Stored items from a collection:

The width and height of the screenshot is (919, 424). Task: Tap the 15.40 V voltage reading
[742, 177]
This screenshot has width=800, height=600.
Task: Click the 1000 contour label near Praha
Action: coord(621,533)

Short exercise »
Edit the data above by replacing "voltage reading" with "voltage value", and leave everything else unchanged.

Final result »
The width and height of the screenshot is (919, 424). Task: Tap the 15.40 V voltage value
[742, 177]
This screenshot has width=800, height=600.
Task: Click the 1000 contour label near Praha
Action: coord(621,533)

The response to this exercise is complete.